Pour appuyer son idée, l’auteur se livre à une étude détaillée de ce moment de la Guerre Froide qualifié de « détente ». Tous les historiens, et la plupart des politistes, attribuent à la détente à une meilleure compréhension mutuelle entre les Etats-Unis et l’Union Soviétique. Grynvasiki choisit ce cas, justement car il est paradigmatique: s’il arrive à démontrer que le moment emblématique semblant justifier la théorie « meilleure compréhension=coopération accrue » est faux, il faut donc remettre fortement en cause notre idée dominante. Méthodologiquement, on appelle cette approche l’étude d’un most critical case, ce que Grynvasiki nomme plaisamment la règle du « Frank Sinatra Inversé »: if I can’t make it there, I can’t make it anywhere.

L’argument est le suivant. L’obtention par l’URSS de la parité stratégique (en termes de capacités militaires) au début des années 1970 change la règle du jeu entre Washington et Moscou, un fait reconnu par les deux parties. Néanmoins, la règle du nouveau jeu entre les superpuissances est comprise de manière complètement différente. Pour les Etats-Unis, l’obtention de la parité stratégique par l’URSS ne signifiait pas que la compétition pour la suprématie politique s’arrêtait. De ce fait, il était tout à fait normal dans les pratiques diplomatiques d’exploiter  une situation spécifique pour faire pression sur un autre thème (issue linkage), et l’influence de Moscou dans le Tiers-Monde devait toujours être combattue. Pour Moscou, la parité stratégique signifiait enfin la parité politique, et le Politburo s‘attendait à être pris au sérieux par la Maison-Blanche et traité comme un égal. Les Soviétiques refusaient donc le Issue Linkage et les menaces à peine voilées accompagnant cette pratique diplomatique, et considéraient comme normal d’étendre leur influence dans le Tiers-Monde.

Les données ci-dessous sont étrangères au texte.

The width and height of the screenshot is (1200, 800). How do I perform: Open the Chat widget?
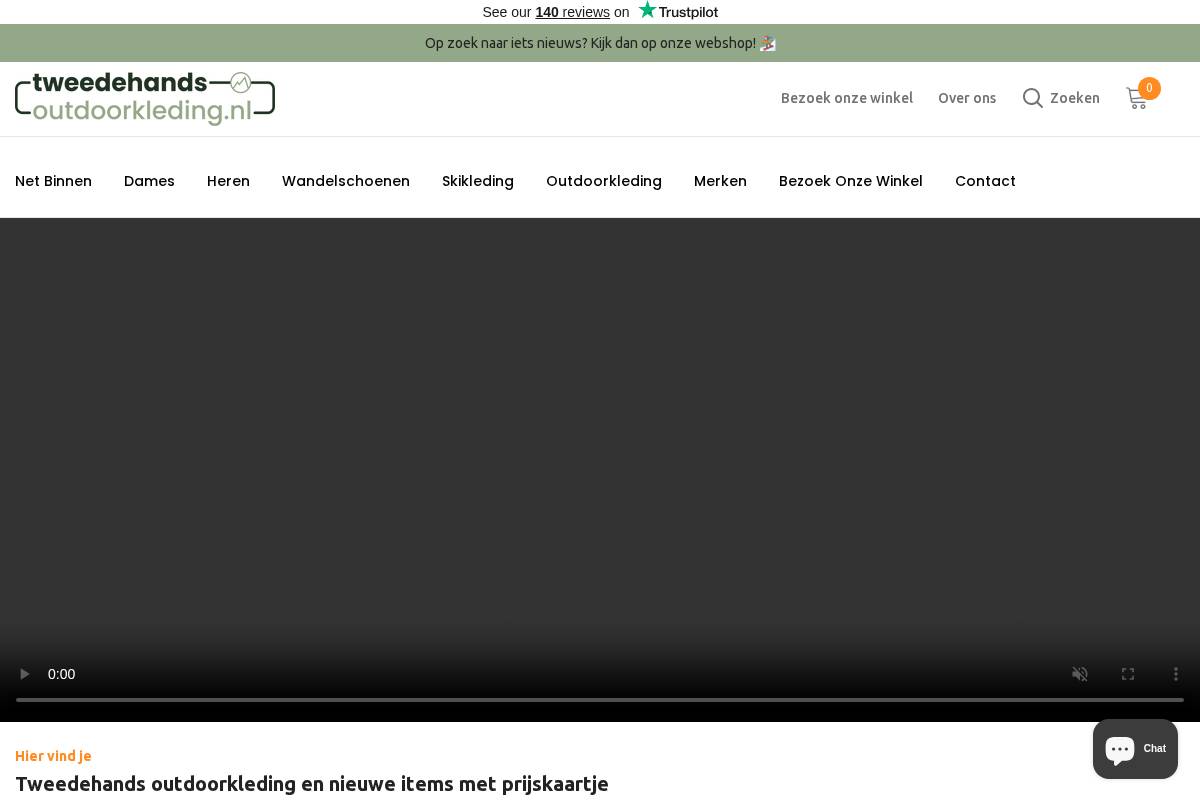tap(1135, 749)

Grynvasiki montre que malgré cette incompréhension mutuelle profonde, les Américains et les Soviétiques étaient intimement persuadés d’être compris par leur adversaire, et que la règle du jeu était la même pour les deux. L’auteur a conduit un travail archivistique remarquable, documentant la manière dont des évènements aussi importants que la signature de l’Accord sur les Principes Fondamentaux de 1972, la guerre du Kippour ou la signature du traité ABM ont été interprétés de manière radicalement différentes par Moscou et Washington, sans que cela n’entrave la coopération durant la Détente. Grâce à des données riches (archives inexploitées) et une méthodologie impeccable (combinaison de process-tracing et d’analyse contre-factuelle pour établir des relations de causalité), il montre que, contrairement à l’interprétation commune, la détente a eu lieu grâce à ces compréhensions mutuelles faussées; et que la fin de la Détente est due à la réalisation par les Russes et les Américains qu’ils ne jouaient pas avec la même compréhension des règles.

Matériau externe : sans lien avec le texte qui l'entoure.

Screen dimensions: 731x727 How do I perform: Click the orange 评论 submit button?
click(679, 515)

L’ouvrage est important car, outre l’interprétation nouvelle de la Détente, il pose les bases théoriques d’un programme de recherches passionnant sur les incompréhensions comme source de coopération. Il force à reposer à nouveaux frais des questions contemporaines, par exemple celle des relations entre l’Occident et l’Iran ou la Corée du Nord: sommes-nous incapables de coopérer car nous ne nous comprenons pas, ou au contraire car nous nous comprenons trop bien? Il pose aussi en creux la question de la nature du métier diplomatique: les diplomates sont-ils plus utiles quand ils comprennent les intentions et les préférences de leurs partenaires, ou quand ils se trompent complètement? Et doivent-ils alors être des analystes, ou seulement des professionnels de la négociation?